§ **TASK INSTRUCTIONS**:
Count how many lines in the data below contain the word "checkbox". Reply with only that number.

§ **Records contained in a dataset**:

* Begin *

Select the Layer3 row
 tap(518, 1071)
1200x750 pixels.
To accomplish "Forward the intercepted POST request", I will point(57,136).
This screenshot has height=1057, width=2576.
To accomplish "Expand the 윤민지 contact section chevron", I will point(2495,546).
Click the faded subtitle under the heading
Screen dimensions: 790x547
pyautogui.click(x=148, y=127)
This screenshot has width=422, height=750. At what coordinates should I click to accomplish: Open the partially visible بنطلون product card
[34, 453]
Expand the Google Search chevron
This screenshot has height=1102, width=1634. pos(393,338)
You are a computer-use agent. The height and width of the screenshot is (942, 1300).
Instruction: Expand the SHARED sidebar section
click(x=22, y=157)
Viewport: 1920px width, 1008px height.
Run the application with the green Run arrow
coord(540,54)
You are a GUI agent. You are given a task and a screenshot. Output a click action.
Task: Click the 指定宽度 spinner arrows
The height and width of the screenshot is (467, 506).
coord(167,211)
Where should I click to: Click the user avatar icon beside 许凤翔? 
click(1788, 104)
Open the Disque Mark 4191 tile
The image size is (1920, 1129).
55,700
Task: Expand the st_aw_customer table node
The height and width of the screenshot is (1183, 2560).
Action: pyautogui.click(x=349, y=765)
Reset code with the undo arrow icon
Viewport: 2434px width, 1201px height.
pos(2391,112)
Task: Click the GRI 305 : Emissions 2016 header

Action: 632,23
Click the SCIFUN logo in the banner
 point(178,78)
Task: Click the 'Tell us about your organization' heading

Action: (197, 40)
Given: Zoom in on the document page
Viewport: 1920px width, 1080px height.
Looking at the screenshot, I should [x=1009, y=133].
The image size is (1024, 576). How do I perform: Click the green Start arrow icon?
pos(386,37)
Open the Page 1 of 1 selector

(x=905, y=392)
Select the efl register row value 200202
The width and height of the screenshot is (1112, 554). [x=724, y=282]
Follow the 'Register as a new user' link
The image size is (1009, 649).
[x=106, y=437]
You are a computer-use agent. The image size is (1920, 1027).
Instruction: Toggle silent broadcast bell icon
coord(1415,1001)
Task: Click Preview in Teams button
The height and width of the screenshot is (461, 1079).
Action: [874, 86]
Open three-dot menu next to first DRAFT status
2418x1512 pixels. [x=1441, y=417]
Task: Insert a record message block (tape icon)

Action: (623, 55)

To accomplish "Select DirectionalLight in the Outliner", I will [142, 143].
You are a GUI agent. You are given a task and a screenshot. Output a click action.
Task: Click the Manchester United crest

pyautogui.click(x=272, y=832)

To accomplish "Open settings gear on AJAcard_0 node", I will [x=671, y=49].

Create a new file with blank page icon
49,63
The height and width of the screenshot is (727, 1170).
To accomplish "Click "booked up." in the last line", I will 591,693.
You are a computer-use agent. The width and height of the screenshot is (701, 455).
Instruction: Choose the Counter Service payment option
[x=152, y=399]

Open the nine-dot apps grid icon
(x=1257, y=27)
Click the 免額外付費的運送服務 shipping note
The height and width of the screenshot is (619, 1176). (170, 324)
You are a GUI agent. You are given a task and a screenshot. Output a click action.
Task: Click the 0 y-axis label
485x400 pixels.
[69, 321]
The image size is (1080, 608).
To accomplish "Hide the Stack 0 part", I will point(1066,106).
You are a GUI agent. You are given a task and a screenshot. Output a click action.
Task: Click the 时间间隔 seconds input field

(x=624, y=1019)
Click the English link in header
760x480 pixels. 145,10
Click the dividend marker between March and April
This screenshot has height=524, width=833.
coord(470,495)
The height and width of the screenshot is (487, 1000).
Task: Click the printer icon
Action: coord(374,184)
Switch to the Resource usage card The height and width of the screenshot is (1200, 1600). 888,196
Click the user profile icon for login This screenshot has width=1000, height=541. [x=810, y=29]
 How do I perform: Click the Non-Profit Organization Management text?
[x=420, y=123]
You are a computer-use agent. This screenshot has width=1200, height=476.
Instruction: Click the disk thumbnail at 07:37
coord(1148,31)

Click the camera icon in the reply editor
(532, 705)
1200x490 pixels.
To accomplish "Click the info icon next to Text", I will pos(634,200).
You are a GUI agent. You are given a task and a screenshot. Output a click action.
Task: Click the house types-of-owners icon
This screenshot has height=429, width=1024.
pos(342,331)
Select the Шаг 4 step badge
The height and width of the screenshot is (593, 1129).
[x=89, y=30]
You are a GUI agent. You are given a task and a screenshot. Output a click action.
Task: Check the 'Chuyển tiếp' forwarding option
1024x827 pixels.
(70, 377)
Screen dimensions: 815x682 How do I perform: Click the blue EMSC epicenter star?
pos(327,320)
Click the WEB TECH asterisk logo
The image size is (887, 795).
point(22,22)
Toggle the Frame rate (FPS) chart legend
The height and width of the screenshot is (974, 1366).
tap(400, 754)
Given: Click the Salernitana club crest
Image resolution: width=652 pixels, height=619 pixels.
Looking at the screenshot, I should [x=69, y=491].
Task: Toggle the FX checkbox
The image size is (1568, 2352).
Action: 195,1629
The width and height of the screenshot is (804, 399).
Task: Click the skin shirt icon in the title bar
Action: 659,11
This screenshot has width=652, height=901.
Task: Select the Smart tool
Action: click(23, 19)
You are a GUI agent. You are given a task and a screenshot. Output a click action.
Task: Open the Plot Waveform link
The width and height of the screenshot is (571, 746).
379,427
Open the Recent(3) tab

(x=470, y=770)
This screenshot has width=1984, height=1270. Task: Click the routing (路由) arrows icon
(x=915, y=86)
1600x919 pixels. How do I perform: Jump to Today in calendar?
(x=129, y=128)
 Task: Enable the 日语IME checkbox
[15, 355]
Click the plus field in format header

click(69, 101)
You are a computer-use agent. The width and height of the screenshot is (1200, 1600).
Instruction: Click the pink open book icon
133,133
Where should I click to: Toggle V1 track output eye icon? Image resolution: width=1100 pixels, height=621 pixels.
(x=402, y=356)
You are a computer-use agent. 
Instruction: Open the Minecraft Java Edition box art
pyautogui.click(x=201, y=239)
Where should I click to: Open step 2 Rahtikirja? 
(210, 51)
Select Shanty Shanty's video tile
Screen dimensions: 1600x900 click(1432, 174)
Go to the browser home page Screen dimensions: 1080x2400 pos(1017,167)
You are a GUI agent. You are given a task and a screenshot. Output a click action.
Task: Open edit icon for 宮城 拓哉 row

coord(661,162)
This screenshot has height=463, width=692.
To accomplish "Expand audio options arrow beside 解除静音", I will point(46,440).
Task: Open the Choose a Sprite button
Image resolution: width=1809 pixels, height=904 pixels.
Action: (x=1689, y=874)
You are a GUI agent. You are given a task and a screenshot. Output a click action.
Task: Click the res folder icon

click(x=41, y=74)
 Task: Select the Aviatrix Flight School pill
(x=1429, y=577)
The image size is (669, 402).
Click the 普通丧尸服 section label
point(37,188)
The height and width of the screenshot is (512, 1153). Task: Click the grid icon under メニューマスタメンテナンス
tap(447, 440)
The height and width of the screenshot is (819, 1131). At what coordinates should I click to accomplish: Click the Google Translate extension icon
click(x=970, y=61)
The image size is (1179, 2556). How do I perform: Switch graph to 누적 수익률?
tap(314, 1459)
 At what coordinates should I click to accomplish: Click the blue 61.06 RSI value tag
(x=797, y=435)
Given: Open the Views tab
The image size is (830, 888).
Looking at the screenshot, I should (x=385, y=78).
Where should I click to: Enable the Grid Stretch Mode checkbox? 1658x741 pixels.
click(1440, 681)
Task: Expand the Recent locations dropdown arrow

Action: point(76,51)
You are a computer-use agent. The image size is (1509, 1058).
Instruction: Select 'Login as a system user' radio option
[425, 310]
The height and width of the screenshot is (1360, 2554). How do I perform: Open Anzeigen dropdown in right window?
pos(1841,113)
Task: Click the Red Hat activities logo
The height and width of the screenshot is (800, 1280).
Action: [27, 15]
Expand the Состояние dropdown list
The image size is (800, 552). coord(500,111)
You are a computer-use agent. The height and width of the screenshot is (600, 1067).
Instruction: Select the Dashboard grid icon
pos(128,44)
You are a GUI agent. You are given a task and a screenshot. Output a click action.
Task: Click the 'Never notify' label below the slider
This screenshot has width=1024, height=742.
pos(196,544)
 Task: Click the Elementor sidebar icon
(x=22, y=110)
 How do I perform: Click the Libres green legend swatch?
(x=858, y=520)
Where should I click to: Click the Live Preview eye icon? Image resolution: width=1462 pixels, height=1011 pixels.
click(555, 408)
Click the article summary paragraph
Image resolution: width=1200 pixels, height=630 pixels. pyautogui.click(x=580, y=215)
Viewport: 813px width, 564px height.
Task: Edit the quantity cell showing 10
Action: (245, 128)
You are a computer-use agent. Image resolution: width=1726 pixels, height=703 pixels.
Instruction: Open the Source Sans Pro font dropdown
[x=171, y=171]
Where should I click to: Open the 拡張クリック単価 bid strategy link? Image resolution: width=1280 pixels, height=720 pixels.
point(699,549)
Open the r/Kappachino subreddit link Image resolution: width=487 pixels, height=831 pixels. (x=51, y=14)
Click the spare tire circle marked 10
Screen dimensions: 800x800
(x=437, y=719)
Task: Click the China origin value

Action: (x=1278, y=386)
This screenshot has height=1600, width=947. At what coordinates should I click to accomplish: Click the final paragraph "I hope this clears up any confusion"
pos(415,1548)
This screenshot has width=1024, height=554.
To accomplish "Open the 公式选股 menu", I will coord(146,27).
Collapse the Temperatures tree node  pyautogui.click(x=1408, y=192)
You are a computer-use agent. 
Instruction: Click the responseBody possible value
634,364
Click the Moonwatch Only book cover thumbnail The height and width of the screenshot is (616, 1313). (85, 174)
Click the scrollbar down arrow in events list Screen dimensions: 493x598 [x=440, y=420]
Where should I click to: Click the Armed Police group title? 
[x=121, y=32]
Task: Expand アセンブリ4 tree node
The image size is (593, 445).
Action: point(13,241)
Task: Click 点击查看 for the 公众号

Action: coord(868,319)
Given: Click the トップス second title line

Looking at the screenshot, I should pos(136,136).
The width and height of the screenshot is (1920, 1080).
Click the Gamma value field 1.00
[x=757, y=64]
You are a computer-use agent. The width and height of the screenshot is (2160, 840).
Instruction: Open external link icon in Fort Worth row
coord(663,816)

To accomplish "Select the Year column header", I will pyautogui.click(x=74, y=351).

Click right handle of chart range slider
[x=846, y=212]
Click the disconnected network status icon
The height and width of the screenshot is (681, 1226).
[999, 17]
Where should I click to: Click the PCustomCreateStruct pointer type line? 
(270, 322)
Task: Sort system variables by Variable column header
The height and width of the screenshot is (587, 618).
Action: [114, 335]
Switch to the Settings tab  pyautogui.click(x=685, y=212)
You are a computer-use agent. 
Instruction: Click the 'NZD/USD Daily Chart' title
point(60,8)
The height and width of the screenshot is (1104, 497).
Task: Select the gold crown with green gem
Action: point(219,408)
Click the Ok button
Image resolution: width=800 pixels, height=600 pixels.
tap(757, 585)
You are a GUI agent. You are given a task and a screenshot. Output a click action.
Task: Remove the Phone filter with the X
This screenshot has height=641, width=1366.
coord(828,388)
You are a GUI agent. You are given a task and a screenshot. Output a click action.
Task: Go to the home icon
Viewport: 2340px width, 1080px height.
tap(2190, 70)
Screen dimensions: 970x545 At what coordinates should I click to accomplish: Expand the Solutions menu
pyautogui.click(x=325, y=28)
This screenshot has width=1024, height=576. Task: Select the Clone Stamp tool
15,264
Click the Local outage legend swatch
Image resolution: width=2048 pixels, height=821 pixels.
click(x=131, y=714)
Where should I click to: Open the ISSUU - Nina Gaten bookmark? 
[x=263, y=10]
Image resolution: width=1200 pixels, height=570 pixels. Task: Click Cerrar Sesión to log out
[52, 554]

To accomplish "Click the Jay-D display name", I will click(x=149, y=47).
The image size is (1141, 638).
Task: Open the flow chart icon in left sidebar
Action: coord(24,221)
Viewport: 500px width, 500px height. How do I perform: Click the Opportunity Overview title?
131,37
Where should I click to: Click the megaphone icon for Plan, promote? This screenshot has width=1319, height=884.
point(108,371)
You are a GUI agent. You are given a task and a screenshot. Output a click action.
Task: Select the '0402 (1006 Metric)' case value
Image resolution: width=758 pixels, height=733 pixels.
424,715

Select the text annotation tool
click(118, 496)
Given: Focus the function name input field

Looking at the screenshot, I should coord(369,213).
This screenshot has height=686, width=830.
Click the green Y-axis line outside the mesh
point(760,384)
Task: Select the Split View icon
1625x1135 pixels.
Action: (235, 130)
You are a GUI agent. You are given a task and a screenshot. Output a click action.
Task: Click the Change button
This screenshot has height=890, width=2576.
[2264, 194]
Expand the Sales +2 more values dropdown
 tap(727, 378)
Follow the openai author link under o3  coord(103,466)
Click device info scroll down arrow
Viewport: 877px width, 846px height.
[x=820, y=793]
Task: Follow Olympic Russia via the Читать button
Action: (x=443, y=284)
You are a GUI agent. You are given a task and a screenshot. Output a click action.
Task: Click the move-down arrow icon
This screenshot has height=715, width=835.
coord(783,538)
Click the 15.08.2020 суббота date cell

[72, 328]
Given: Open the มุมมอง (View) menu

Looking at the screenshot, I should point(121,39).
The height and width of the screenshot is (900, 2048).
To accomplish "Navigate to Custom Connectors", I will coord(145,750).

* End *

§ **TASK RESULT**:
3